Preventing Free-Riding

  1. The explanation of its policy given to us by supplier clearly demonstrated how RPM can be used by a supplier to contain "free-riding". The action taken by supplier W is anti-competitive in that customers are paying a higher price but the company would argue that, had it not been able to contain the free -riding problem, consumers would have been denied the benefit of full service dealers and, ultimately, supplier W may have stopped supplying the Hong Kong market.
  2. In many other jurisdictions, notably the European Union [2] , suppliers are only allowed to counter the problem of free-riding by establishing networks of authorized dealers. The supplier can say it will deal only with those retailers who meet the requirements it sets on matters such as stock holding, staff training, even the way in which the product shall be displayed. The supplier is not allowed to insist that retailers follow guidance on prices. Retailers are free to decide the price they will charge.

══════════

= ASSIGNED TASK A =
In the excerpt on preventing free-riding, which jurisdiction is given as a notable example where suppliers may counter free-riding only by establishing networks of authorized dealers?
= ASSIGNED TASK B =
Set down the passage from the free-riding excerpt word for word, starting with "Preventing Free-Riding" and going on through "Hong Kong market.".

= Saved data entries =
══════════

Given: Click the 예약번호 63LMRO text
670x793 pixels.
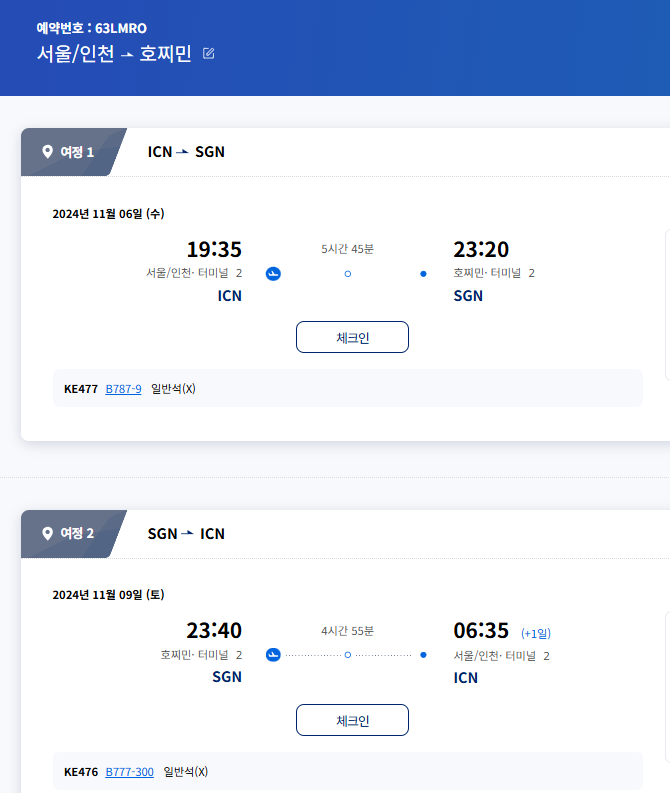Looking at the screenshot, I should click(x=91, y=28).
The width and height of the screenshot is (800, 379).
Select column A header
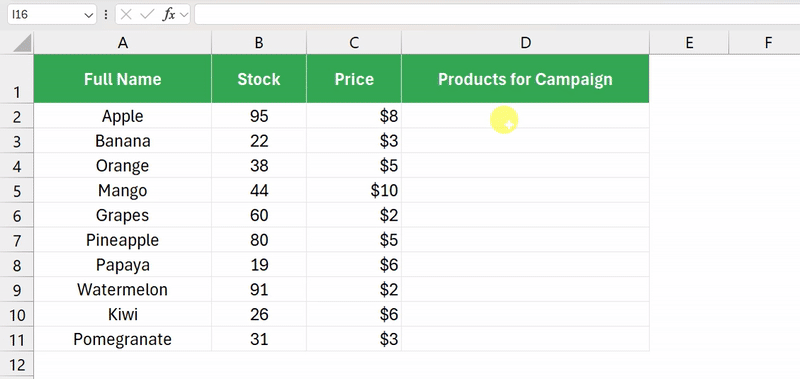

══════════

= WRITTEN SOLUTION A =
The European Union.

= WRITTEN SOLUTION B =
Preventing Free-Riding

  1. The explanation of its policy given to us by supplier clearly demonstrated how RPM can be used by a supplier to contain "free-riding". The action taken by supplier W is anti-competitive in that customers are paying a higher price but the company would argue that, had it not been able to contain the free -riding problem, consumers would have been denied the benefit of full service dealers and, ultimately, supplier W may have stopped supplying the Hong Kong market.